The next day, Spazzy Lennie accidentally kills his puppy in the barn in YET ANOTHER display of why your kids are not safe around the mentally ill. Curley’s wife, dressed in an effortlessly fashionable outfit, enters and seductively consoles him. She admits that life with Curley is a disappointment because he’s too much of a real man, and wishes that she had followed her heinous dream of becoming a leftie liberal movie star. Simple Lennie rants and raves about how he loves petting soft things, and she pretty-much-asks-for-it and offers to let him feel her hair. When he grabs too tightly with all his dumb strength, she screams. In his dotty attempt to silence her, he breaks her neck like a Bulgarian would break your child’s neck if you gave them the chance.
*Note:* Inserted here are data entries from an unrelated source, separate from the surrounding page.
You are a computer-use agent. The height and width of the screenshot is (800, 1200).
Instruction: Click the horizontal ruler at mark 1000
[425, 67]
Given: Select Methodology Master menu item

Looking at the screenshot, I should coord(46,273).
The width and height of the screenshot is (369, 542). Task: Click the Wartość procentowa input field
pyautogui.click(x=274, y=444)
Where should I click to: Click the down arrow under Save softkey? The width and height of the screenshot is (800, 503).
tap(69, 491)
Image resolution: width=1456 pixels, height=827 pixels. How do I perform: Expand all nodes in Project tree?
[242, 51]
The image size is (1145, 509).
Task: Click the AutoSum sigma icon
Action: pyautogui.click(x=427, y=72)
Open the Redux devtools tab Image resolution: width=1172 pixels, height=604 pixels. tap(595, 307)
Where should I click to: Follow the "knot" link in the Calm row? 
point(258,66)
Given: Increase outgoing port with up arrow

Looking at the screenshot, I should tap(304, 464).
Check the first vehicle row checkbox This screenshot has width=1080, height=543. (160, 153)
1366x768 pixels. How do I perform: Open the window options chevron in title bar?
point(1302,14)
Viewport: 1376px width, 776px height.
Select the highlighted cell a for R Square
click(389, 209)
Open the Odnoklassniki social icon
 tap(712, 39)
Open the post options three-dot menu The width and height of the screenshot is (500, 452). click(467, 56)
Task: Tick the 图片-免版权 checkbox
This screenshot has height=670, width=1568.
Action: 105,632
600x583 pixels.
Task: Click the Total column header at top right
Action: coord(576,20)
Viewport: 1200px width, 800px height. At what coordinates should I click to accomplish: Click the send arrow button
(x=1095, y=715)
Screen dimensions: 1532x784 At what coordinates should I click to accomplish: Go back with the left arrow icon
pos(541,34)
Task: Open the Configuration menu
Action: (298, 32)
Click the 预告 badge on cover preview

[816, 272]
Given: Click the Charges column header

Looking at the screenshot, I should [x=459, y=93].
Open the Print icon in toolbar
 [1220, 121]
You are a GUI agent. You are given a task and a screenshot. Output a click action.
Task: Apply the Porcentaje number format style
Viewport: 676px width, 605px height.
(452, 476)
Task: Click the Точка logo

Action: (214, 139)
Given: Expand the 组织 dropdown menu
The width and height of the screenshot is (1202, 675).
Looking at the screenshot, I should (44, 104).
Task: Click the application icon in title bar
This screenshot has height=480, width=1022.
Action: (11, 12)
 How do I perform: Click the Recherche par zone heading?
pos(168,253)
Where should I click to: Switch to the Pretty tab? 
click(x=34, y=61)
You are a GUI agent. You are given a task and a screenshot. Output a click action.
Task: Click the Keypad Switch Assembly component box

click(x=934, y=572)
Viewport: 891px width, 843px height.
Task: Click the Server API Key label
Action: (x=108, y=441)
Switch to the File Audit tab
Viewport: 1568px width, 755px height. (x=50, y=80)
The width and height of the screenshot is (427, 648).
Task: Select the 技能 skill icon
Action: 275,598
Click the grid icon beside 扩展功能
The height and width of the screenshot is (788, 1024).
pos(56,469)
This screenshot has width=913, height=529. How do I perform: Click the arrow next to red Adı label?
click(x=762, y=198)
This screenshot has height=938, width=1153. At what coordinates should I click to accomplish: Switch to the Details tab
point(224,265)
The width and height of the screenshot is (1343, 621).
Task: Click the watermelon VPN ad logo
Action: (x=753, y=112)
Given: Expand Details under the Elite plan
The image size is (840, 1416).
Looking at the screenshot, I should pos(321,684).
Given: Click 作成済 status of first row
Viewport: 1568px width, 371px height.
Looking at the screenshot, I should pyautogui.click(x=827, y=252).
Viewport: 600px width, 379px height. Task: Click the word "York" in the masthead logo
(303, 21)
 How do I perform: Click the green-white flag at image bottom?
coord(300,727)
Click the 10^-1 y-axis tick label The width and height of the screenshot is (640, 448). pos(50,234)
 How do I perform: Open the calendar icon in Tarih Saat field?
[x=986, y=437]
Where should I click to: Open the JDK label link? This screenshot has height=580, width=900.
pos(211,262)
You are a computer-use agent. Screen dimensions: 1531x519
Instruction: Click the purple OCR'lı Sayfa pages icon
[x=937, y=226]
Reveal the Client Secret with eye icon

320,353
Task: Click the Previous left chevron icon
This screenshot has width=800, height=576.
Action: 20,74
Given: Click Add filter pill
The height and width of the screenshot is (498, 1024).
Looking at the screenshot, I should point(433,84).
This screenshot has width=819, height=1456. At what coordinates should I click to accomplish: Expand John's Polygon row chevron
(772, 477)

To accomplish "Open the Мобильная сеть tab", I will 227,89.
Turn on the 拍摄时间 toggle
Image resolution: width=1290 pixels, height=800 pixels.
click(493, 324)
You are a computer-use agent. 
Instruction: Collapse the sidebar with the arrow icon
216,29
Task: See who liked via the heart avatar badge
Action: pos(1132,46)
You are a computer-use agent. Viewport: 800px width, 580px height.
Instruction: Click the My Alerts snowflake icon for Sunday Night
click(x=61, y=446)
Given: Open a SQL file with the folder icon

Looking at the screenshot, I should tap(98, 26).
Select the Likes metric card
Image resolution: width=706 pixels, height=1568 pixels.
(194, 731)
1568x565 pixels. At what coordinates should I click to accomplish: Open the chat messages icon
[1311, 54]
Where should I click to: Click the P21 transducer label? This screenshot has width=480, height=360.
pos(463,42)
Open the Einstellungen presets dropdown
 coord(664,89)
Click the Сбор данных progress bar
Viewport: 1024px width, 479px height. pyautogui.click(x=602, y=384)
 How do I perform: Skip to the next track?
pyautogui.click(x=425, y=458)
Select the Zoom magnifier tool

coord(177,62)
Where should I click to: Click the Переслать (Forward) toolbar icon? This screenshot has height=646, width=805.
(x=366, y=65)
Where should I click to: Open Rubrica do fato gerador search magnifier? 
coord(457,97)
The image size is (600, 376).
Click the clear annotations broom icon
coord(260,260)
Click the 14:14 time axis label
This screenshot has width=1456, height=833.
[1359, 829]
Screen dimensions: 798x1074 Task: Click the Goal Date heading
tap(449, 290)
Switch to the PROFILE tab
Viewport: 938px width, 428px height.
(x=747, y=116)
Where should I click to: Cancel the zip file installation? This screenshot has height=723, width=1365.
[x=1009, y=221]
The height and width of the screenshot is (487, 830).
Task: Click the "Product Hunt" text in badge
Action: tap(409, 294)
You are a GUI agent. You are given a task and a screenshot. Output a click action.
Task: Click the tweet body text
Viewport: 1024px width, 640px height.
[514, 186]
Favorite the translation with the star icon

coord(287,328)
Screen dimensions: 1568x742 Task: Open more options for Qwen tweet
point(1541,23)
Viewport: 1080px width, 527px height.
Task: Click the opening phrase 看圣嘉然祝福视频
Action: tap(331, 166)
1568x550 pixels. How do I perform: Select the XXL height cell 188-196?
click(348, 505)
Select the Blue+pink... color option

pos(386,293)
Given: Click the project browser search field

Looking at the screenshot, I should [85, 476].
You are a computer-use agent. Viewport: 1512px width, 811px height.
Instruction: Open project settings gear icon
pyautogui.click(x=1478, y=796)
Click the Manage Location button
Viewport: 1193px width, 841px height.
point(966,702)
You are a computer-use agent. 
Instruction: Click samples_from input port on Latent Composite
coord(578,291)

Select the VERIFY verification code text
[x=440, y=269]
Crazy Killer Lennie flees to a pool of the River that George had cunningly designated as a meeting place should either of them – but more likely the mad one – get into trouble. As the men back at the ranch discover what has happened and gather together a decent commonsense lynch party, George joins Wacked-Out Lennie. Much to Lennie’s surprise, George is not angry at him for doing “a bad thing.” George begins to tell Lennie the story of the farm they will have together thanks to low property taxes. As he describes the rabbits that Lennie will tend, the sound of the righteous, God-sent lynch party grows louder. Employing common sense characteristic of a conservative, George shoots his friend in the back of the head.
When the magnificent Crazy Hunters arrive, George lets them believe that Twisted Lennie had the gun, and George heroically wrestled it away from him and shot him. So the moral of the story is that the mentally handicapped are dangerous and should be rooted out of society and shamed into isolation. That is this paper’s opinion and we refuse to apologise for it.